Instructions for the task: When you find the line with "Sport (85, 144)" among the records below, reproduce it and each line after it exactly, ending with the line with "rapidbounce (1221, 362)".

Top of Records

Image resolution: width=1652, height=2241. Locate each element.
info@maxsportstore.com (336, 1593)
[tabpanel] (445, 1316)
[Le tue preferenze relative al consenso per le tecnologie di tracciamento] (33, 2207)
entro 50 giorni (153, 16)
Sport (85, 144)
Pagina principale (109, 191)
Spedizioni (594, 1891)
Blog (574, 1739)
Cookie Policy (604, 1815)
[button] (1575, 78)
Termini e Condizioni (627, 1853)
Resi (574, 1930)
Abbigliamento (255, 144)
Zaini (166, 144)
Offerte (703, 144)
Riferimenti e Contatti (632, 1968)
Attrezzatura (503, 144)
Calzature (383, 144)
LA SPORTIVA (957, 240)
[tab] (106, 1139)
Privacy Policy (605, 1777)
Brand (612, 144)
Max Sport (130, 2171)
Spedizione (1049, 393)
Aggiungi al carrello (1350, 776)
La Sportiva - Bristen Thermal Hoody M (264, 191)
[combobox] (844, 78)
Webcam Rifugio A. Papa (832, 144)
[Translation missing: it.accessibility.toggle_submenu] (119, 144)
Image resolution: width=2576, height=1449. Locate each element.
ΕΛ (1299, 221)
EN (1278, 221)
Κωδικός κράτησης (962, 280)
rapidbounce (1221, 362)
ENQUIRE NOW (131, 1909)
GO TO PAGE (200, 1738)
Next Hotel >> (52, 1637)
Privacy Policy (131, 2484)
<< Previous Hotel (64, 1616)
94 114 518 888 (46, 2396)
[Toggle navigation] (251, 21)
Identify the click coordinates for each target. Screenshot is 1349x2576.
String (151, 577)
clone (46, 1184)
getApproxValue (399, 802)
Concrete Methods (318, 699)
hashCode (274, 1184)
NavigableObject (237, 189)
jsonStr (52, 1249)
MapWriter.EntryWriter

Bottom of Records

Task output:
Sport (85, 144)
Pagina principale (109, 191)
Spedizioni (594, 1891)
Blog (574, 1739)
Cookie Policy (604, 1815)
[button] (1575, 78)
Termini e Condizioni (627, 1853)
Resi (574, 1930)
Abbigliamento (255, 144)
Zaini (166, 144)
Offerte (703, 144)
Riferimenti e Contatti (632, 1968)
Attrezzatura (503, 144)
Calzature (383, 144)
LA SPORTIVA (957, 240)
[tab] (106, 1139)
Privacy Policy (605, 1777)
Brand (612, 144)
Max Sport (130, 2171)
Spedizione (1049, 393)
Aggiungi al carrello (1350, 776)
La Sportiva - Bristen Thermal Hoody M (264, 191)
[combobox] (844, 78)
Webcam Rifugio A. Papa (832, 144)
[Translation missing: it.accessibility.toggle_submenu] (119, 144)
Image resolution: width=2576, height=1449. Locate each element.
ΕΛ (1299, 221)
EN (1278, 221)
Κωδικός κράτησης (962, 280)
rapidbounce (1221, 362)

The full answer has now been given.